**Information given:**
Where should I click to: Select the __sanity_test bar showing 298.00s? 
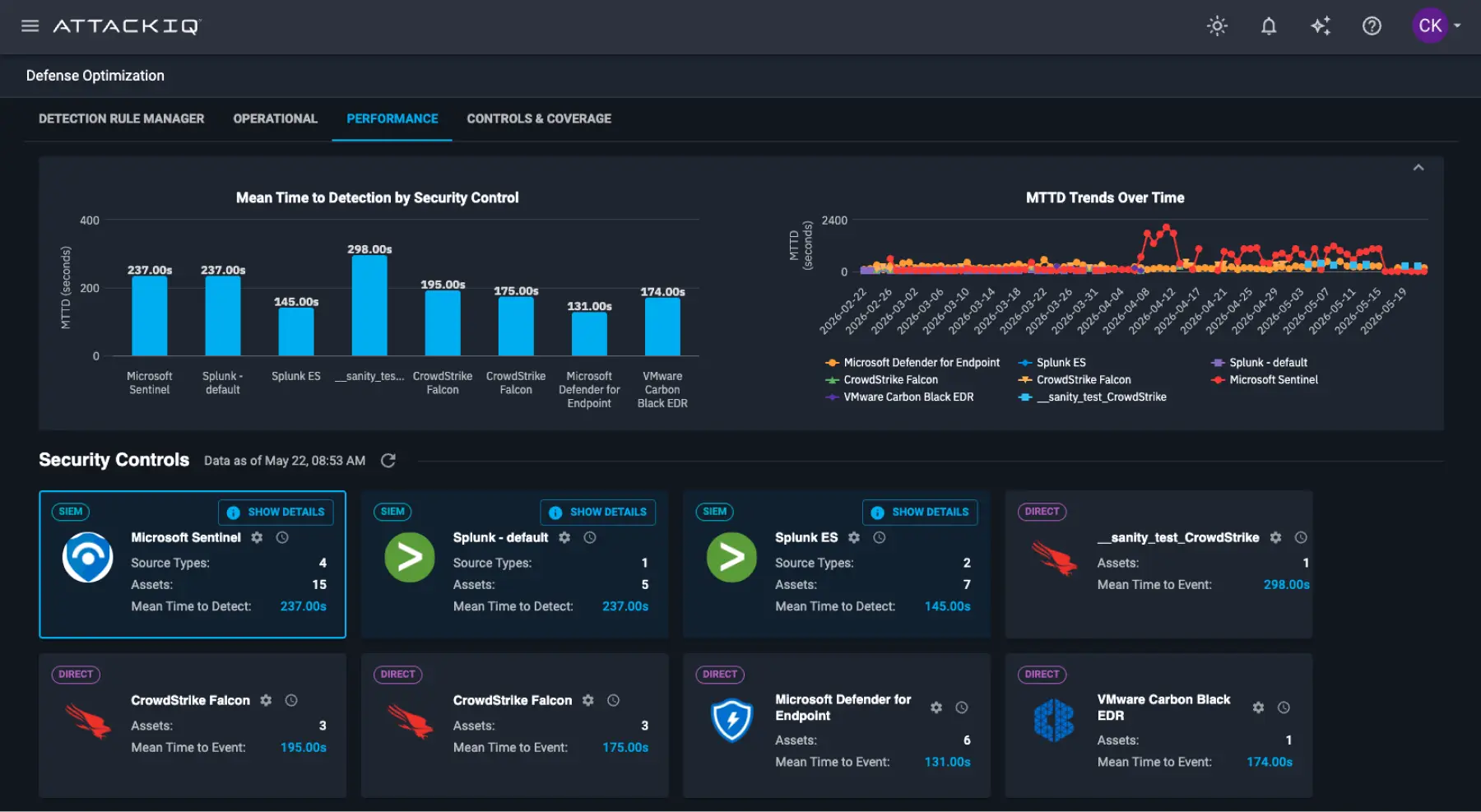tap(369, 305)
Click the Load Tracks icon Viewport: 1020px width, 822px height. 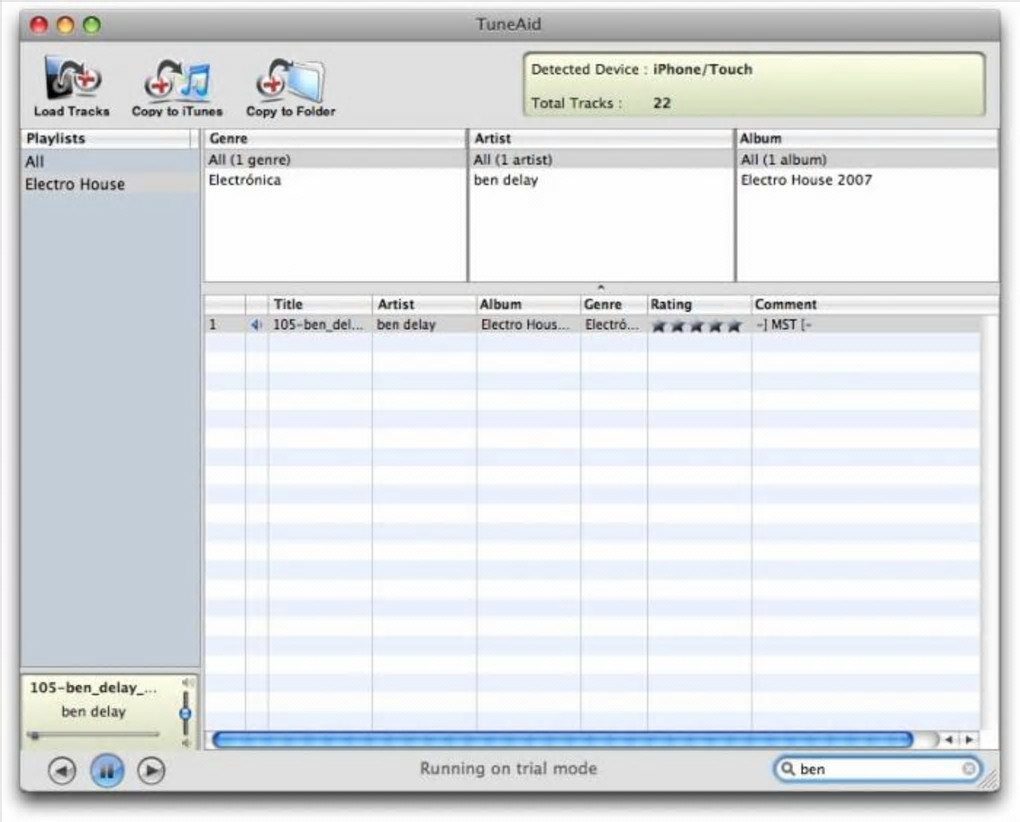72,79
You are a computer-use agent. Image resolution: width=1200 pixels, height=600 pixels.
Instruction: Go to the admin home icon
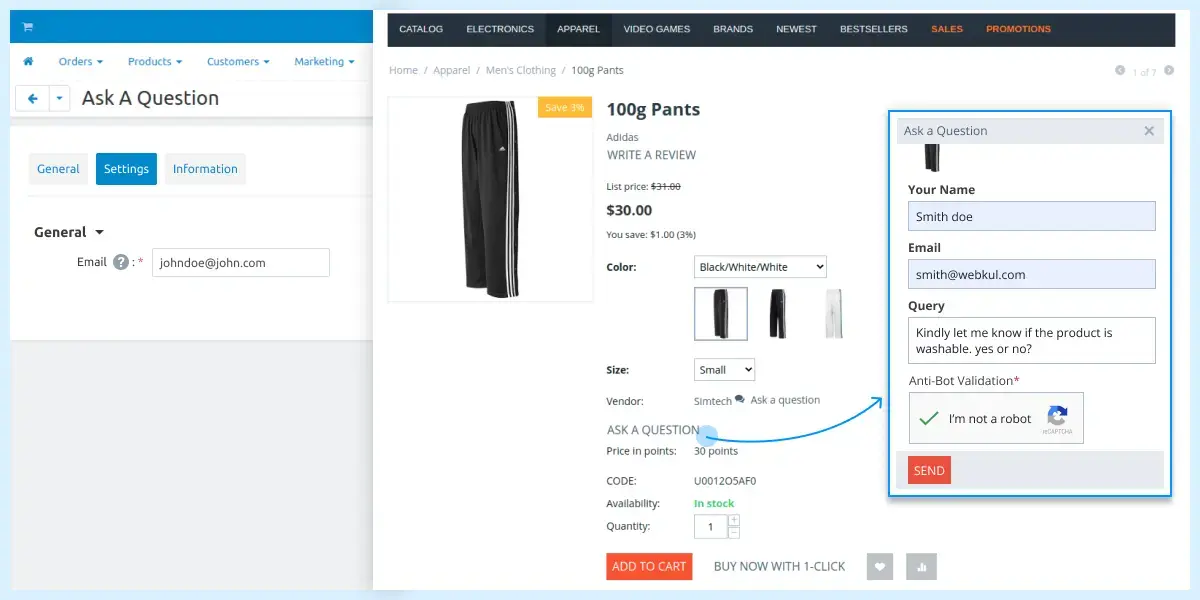click(x=28, y=62)
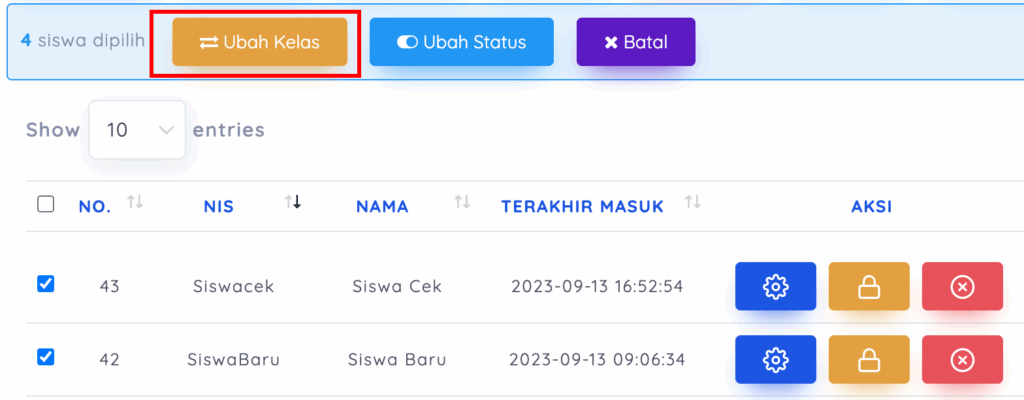The image size is (1024, 400).
Task: Sort the NO. column
Action: point(136,203)
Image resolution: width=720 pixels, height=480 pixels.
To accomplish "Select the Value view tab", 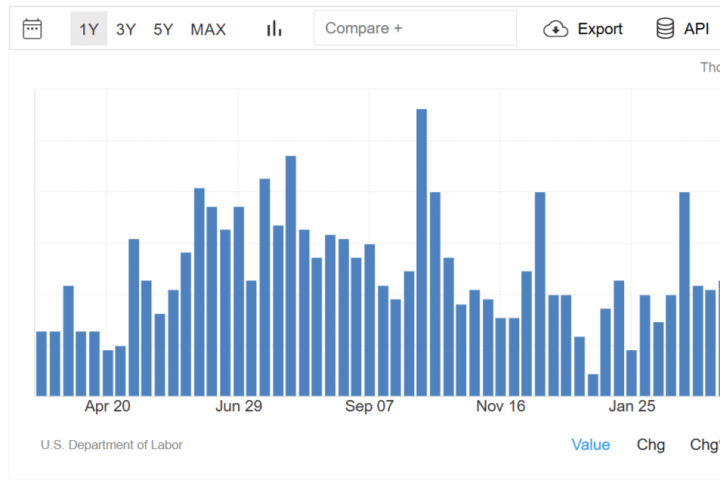I will (x=590, y=444).
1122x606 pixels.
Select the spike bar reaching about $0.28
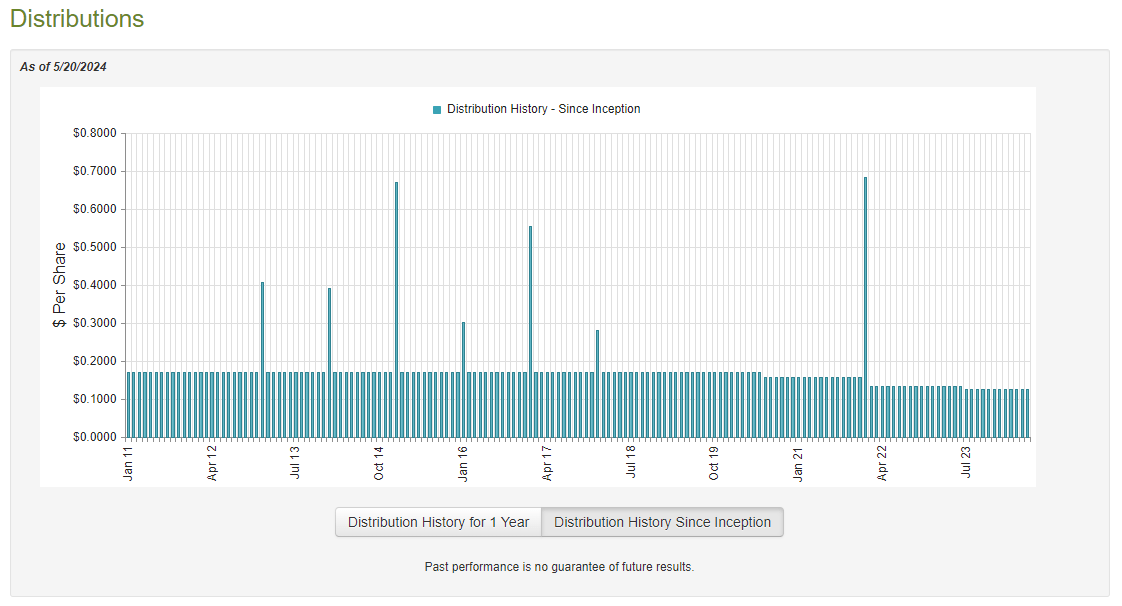click(597, 384)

**Assignment:** Every line holding the word "resolution" should be copied out of the material.

**Worked solution:**
You are a computer-use agent. Image resolution: width=1200 pixels, height=600 pixels.
Image resolution: width=720 pixels, height=480 pixels.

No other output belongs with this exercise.